:: Work to do ::
Copy out the records word for word, from the line that contains "Verticais (35, 28)" through the line that contains "Вам перезвонить? [button] (330, 15)", including both of those lines.

::::

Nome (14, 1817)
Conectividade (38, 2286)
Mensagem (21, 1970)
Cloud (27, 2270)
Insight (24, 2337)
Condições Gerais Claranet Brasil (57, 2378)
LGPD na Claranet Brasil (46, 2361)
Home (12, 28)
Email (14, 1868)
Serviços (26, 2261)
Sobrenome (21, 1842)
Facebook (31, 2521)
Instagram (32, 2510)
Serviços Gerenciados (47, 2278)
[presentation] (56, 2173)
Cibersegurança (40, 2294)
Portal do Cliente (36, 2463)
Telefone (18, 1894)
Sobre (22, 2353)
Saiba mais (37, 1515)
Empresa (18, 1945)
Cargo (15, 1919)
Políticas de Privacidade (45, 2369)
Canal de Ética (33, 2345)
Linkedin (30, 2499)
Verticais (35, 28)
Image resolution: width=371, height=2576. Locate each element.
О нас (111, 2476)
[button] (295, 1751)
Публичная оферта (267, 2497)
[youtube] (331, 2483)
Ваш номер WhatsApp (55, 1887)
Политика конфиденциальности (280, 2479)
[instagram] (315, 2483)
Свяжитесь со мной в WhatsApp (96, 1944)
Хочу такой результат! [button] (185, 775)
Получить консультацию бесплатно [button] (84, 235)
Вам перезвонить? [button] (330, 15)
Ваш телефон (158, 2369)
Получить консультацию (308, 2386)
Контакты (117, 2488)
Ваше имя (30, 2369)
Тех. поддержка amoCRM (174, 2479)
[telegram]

::::

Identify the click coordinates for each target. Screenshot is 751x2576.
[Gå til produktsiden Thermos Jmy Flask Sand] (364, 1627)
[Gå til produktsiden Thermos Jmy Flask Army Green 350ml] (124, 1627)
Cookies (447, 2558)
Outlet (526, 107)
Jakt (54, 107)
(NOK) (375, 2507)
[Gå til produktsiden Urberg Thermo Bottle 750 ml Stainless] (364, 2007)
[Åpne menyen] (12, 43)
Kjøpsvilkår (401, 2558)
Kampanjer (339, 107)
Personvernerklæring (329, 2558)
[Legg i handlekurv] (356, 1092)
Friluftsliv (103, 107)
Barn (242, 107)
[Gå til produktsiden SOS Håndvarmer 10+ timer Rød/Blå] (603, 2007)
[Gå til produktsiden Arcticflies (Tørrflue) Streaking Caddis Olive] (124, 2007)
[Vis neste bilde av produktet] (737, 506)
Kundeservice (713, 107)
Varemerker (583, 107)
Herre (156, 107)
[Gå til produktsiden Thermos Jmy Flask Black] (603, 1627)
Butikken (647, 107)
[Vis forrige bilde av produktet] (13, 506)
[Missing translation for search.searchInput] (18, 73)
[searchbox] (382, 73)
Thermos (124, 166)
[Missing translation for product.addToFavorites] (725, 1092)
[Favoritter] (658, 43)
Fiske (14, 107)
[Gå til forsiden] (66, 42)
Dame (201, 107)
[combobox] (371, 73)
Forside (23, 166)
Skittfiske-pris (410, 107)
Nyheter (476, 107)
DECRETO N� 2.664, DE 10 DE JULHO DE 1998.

::::

:: Response to the exercise ::
Verticais (35, 28)
Image resolution: width=371, height=2576. Locate each element.
О нас (111, 2476)
[button] (295, 1751)
Публичная оферта (267, 2497)
[youtube] (331, 2483)
Ваш номер WhatsApp (55, 1887)
Политика конфиденциальности (280, 2479)
[instagram] (315, 2483)
Свяжитесь со мной в WhatsApp (96, 1944)
Хочу такой результат! [button] (185, 775)
Получить консультацию бесплатно [button] (84, 235)
Вам перезвонить? [button] (330, 15)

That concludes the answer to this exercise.